Posted in 21st Century life, interesting research, online communication, values in digital life

Is Technology Driving Us Apart? Maybe Not

These days we have so much debate about whether or not digital devices are decreasing our face-to-face communication and our quality of life.

Photo Credit: -Ben Thompson via Compfight cc
Bryant Park Looking Toward the Fountain –                Photo Credit: Ben Thompson via Compfight cc

If you are interested in this debate, check out a fascinating January 17, 2014 article in the New York Times Magazine. In Technology Is Not Driving Us Apart, writer Mark Oppenheimer describes how Rutgers University Professor Keith Hampton and his associates filmed the human interactions at Bryant Park — a New York City park just behind the New York Public Library — to discover how people interact in public spaces. In the process, researchers wanted to learn more about how today’s digital devices affect those interactions.
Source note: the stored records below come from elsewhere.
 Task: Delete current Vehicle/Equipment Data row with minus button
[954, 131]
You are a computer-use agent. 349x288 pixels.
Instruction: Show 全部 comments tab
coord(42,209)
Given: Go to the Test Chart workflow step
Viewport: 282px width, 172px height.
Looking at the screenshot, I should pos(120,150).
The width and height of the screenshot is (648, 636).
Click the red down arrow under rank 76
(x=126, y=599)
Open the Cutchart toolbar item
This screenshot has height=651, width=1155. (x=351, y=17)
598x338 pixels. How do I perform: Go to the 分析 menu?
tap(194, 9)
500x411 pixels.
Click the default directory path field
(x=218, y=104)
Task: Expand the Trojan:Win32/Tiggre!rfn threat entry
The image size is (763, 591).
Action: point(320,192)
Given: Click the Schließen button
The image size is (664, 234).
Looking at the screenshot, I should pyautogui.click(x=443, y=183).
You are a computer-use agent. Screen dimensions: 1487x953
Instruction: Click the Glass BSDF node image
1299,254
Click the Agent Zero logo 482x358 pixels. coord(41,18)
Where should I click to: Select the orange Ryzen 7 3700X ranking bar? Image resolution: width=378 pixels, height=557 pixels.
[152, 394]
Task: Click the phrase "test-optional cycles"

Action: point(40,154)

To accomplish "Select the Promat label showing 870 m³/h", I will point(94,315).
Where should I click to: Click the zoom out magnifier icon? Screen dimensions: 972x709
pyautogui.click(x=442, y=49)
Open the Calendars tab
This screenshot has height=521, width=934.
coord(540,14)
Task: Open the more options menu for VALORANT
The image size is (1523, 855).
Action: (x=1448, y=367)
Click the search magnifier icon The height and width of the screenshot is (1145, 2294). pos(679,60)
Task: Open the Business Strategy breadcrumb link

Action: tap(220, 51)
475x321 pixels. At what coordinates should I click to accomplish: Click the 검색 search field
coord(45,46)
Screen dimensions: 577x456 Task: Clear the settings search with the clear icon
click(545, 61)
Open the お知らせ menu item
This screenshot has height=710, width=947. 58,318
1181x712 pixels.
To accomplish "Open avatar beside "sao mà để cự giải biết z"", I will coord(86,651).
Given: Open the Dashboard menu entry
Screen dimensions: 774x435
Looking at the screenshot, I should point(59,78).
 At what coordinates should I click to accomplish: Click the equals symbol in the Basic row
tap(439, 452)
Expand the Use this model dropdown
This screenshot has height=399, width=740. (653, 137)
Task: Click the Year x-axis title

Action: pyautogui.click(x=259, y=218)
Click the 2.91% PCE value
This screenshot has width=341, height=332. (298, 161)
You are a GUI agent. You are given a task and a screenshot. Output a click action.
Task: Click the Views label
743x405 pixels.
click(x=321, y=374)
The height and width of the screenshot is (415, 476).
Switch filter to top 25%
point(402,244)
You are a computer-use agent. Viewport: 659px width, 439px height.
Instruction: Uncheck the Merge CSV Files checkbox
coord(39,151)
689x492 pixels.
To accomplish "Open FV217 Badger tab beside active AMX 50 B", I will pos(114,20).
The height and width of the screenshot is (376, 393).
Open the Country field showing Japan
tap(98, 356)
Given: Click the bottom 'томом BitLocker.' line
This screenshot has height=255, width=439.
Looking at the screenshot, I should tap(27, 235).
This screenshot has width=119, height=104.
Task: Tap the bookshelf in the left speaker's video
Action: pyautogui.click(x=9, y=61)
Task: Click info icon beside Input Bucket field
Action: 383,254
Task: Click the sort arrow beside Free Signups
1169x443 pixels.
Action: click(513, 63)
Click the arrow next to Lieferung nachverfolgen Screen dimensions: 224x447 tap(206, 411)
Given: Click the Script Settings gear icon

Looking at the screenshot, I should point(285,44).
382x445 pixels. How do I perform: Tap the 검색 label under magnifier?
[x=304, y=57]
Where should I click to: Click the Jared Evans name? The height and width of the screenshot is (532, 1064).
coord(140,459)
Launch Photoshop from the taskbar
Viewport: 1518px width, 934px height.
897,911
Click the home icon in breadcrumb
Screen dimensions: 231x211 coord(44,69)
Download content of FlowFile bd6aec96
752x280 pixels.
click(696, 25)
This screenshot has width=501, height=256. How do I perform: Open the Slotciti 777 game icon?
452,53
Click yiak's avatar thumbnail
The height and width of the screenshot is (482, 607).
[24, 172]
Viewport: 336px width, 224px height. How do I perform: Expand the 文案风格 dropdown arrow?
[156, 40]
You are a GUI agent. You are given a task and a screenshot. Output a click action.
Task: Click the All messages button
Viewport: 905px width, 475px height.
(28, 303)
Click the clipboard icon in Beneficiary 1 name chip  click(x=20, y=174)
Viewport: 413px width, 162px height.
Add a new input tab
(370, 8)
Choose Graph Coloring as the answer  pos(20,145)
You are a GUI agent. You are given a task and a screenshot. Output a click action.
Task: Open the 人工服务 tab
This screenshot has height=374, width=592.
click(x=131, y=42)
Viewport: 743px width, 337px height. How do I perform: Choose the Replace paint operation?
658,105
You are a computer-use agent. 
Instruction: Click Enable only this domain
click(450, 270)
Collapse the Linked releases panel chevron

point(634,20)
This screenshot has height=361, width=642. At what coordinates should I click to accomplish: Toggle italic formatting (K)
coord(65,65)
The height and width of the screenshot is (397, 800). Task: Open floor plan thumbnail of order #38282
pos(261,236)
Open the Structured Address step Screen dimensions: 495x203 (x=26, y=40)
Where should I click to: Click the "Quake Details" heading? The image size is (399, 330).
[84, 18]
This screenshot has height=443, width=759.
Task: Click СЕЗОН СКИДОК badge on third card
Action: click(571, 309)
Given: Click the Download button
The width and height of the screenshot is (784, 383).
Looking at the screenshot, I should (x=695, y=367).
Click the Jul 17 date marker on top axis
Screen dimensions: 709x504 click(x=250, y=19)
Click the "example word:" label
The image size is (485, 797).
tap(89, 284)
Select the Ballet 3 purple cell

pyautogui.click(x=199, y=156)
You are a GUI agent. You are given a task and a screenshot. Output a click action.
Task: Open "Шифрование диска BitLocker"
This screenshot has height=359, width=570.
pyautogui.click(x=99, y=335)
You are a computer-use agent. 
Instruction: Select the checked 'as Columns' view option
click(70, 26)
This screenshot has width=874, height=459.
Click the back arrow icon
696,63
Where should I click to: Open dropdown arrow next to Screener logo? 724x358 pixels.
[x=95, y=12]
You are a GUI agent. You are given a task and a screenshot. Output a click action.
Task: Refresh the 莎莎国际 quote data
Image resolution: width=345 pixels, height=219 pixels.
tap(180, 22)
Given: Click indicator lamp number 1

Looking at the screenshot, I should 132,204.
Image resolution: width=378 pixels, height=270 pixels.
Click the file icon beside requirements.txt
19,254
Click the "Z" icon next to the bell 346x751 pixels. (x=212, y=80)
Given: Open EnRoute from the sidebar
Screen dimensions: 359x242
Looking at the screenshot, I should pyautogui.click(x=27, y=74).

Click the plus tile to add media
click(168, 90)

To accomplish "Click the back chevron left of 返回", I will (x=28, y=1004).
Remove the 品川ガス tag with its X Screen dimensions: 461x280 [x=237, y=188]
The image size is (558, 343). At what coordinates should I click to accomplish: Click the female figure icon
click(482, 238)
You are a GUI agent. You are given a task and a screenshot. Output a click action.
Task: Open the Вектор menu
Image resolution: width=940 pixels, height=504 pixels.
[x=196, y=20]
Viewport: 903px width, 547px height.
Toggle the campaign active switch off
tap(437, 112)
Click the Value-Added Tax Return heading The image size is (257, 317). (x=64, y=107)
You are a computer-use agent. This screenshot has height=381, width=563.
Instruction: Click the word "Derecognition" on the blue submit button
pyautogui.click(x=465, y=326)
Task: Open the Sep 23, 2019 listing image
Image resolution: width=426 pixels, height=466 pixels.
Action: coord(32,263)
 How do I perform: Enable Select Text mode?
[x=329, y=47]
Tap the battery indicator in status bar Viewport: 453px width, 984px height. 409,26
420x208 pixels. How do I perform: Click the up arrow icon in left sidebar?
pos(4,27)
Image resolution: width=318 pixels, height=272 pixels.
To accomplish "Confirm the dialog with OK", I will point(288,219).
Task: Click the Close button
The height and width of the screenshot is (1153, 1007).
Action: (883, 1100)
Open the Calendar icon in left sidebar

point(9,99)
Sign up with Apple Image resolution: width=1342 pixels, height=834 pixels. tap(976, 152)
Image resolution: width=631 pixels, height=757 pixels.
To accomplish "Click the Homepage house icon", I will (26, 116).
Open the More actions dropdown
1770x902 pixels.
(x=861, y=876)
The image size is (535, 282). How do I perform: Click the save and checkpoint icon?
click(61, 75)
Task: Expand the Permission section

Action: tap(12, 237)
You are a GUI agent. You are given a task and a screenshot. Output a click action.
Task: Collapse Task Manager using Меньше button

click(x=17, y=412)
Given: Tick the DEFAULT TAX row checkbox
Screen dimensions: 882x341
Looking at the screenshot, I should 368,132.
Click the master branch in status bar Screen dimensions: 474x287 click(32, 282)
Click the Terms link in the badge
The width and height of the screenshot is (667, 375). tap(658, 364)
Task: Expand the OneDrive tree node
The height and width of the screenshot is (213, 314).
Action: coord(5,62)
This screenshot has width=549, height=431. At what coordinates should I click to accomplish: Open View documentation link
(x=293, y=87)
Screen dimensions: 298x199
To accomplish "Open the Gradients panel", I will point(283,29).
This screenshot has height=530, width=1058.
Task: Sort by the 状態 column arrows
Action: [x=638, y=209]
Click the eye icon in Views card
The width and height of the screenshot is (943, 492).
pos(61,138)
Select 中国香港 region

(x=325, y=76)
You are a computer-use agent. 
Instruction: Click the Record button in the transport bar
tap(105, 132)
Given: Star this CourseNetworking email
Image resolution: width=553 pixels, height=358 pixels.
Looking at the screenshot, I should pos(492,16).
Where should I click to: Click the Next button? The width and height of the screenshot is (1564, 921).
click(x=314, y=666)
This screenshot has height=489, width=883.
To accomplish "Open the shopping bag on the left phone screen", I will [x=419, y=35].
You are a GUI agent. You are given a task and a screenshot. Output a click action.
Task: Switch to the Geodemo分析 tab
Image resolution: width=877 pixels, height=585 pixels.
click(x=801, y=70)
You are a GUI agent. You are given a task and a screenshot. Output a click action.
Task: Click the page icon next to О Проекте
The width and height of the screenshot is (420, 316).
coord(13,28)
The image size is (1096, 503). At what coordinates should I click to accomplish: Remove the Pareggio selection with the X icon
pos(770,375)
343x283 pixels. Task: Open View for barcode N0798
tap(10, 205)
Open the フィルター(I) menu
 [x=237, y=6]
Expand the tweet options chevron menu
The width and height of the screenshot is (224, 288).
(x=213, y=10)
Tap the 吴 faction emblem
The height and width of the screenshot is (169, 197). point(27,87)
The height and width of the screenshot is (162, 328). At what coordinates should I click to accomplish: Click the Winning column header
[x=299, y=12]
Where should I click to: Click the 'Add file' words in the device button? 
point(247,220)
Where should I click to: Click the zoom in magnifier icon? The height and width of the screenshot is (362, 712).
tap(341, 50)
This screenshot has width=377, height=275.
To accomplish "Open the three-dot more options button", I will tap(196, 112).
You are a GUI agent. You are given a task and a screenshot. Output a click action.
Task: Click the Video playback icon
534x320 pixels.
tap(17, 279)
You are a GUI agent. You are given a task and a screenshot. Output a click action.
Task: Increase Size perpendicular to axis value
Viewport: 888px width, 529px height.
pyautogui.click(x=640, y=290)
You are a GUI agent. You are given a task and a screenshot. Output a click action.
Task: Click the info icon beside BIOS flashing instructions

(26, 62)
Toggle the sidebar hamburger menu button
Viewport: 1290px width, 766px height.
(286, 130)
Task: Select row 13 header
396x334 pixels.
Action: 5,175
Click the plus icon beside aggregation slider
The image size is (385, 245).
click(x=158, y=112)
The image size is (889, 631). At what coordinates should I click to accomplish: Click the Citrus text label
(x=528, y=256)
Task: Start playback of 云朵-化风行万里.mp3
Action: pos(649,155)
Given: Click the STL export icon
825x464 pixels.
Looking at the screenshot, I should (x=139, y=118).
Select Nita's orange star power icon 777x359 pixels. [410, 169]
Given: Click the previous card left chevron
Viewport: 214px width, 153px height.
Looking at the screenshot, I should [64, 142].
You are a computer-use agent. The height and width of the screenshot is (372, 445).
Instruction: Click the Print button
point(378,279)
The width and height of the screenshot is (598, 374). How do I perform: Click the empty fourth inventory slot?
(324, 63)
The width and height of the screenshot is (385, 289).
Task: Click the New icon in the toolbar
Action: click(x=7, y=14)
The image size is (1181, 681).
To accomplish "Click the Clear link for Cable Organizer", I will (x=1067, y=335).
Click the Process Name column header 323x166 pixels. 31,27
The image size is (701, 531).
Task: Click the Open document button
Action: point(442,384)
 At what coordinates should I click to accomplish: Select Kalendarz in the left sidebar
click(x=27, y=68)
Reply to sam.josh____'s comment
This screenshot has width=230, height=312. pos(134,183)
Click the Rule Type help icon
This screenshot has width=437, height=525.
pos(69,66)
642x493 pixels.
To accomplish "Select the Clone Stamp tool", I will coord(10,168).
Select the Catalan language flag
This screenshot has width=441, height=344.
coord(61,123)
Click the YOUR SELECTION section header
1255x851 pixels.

Professor Hampton based his work on the research of William H. Whyte, a sociologist who filmed people interacting in urban public spaces to learn more about their behavior and what they do. Whyte did his filming in the late 1960s and 1970s, calling it the Street Life Project. Studying the films, Whyte tried to discern what people liked to do, how they conversed, how long those conversations lasted and in what locations.

Hampton’s research, up to the point of filming in Bryant Park, focused on how today’s connected world affects people, and by studying communities he came out with a different perspective than many other of today’s university researchers. In his New York Times article Oppenheimer reports:   Continue reading “Is Technology Driving Us Apart? Maybe Not”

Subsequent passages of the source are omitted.